Until recently, Theileriosis was a sporadic event that only affected cattle debilitated by another disease. T. orientalis was first identified in New Zealand in 1982 in a dairy farm near Wellsford. From 2000 to August 2012, there were only 12 notifications of the disease to the Ministry usually involving only one animal. Since late August 2012, there have been more than 200 notifications of Theileria associated anaemia, and the mortality and morbidity rates experienced by many of the affected herds have been far greater than ever before.

A previously unrecorded strain of Theileria (ikeda) is associated with these outbreaks.

When are signs of Theileriosis most likely to be seen?

  • Around calving time

  • Calves from weaning up to 6-7 months of age

  • Sick animals or animals recovering from sickness

  • Mating time

What signs can be seen in cows infected with Theileria?

  • Cows getting behind on the way to the shed

  • Fast breathing

  • Pale or sometimes yellow mucosa of the vulva lips

  • Whites of the eye yellow

  • Sick cows do not respond to treatment as to be expected

  • Excessive weight loss in adult animals or poor growth in young animals

  • Decrease milk production

  • Pale udder

How to treat affected animals?

  • Minimise stress and movement

  • Put affected milking cows on once-a-day and keep them as close to the shed as possible

  • Provide high quality feed and ad-lib access to fresh water

  • Treatments are available, contact us for advice

How to assess the risk of theileriosis in your herd?

  • Are there ticks present?

  • Has there been movement of cattle from infected areas?
    New cattle, breeding bulls, young stock returned from grazing.

  • Are cattle under significant stress?
    Cows during late pregnancy, calving and early lactation.
    Calves being weaned.

  • Ill thrifty cattle are more at risk

How to minimize the effects of potential infection?

  • Talk to your vet about the risks in your herd and area and ways of prevention.

  • Monitor the overall health and condition of your cattle closely.
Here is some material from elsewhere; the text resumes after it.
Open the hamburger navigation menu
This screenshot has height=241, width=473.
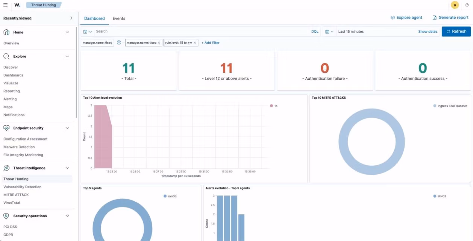click(5, 5)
  • Inspect cattle for the presence of ticks. Use Tick treatmentsto reduce tick burden. Ideally, tick treatments should be given at least twice, three-to-four weeks apart,with the first treatment given three weeks before calving.

  • Determine health status of bought in stock. Ask for records of veterinary treatments.

  • Quarantine new stock for at least 7 days. Inspect for ticks thoroughly during this period, treat when needed.